Records from a data source:
● ● ● ● ●
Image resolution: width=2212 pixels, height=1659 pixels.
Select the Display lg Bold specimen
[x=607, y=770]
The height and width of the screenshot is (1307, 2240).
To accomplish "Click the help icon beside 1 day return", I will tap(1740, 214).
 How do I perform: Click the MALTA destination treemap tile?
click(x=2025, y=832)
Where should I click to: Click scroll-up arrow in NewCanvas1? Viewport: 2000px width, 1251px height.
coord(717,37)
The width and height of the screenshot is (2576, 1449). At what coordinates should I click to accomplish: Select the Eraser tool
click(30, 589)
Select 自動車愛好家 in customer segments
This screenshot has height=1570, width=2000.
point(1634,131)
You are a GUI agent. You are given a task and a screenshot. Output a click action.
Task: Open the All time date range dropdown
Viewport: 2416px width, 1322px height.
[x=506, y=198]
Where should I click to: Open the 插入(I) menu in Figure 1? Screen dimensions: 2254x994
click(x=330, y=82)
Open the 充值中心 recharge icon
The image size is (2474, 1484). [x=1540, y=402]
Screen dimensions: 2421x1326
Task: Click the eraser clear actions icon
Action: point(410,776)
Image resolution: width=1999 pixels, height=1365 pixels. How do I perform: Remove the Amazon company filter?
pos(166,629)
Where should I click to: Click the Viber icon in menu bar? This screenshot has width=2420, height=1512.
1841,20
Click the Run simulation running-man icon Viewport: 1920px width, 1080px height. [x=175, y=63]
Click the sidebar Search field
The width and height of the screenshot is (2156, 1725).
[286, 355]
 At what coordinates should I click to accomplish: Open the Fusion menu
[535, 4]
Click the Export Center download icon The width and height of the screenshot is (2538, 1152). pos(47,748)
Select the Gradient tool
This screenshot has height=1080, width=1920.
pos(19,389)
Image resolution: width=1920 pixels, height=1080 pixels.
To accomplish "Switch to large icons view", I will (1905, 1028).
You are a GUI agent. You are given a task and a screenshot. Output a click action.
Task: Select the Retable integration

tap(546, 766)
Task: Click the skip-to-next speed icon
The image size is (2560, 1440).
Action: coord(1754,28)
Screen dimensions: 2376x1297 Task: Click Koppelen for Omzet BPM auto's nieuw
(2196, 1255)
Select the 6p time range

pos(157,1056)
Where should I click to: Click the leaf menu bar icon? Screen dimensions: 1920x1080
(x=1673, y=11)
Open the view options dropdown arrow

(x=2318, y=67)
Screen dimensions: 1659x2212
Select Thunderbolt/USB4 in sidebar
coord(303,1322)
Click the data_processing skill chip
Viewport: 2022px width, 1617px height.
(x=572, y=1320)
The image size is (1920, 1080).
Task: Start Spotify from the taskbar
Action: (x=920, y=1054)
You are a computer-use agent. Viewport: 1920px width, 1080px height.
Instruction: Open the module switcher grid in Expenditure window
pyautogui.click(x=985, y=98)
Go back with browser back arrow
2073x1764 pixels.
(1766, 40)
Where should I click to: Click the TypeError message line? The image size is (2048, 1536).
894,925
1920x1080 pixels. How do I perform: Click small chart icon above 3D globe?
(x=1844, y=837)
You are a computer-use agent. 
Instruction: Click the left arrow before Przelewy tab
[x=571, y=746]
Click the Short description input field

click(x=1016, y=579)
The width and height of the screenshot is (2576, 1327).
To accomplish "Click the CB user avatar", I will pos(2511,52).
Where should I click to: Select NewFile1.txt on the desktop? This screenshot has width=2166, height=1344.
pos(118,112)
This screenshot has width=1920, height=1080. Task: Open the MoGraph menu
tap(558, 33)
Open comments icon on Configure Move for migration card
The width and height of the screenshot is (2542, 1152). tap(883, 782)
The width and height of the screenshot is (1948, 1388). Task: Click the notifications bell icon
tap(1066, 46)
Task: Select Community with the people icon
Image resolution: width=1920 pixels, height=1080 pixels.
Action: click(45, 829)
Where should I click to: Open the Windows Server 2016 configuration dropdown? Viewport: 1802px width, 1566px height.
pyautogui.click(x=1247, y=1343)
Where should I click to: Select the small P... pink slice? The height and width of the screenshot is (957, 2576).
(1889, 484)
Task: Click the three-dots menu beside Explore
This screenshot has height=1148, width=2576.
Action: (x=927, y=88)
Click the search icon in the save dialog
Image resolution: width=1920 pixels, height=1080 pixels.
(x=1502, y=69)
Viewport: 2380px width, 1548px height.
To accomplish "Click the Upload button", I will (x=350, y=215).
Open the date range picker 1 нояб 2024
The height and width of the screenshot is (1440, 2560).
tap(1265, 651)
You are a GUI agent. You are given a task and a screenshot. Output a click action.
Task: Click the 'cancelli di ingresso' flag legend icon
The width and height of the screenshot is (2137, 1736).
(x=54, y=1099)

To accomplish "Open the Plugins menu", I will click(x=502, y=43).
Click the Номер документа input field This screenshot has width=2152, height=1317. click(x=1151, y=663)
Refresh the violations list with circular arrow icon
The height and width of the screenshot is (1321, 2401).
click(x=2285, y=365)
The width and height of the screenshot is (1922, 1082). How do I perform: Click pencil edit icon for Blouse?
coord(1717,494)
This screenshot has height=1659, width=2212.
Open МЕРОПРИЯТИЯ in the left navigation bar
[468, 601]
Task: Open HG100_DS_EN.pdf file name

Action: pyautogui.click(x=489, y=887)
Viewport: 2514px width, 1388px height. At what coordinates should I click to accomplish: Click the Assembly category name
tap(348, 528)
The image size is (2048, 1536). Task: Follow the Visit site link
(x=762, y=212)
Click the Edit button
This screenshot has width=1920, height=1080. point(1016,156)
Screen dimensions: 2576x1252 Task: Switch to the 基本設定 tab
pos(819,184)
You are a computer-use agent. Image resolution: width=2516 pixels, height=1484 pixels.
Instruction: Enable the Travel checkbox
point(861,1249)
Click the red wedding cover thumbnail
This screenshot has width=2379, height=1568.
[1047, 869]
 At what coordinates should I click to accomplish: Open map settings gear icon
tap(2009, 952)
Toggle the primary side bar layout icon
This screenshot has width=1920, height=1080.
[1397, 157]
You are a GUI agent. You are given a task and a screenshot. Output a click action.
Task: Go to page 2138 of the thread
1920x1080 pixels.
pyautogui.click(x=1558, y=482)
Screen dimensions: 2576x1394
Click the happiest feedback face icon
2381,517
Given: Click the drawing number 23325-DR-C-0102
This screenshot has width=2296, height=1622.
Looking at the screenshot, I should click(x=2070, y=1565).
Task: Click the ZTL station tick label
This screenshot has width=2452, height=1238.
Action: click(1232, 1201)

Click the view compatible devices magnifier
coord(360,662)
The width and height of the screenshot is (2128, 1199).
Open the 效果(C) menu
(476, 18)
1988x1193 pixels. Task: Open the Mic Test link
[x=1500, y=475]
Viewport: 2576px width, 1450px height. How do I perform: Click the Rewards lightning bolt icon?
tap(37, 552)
● ● ● ● ●
## Assignment
Throughout the records above, find the lines in which the word "beside" appears and return them.

## Response
To accomplish "Click the help icon beside 1 day return", I will tap(1740, 214).
Task: Click the three-dots menu beside Explore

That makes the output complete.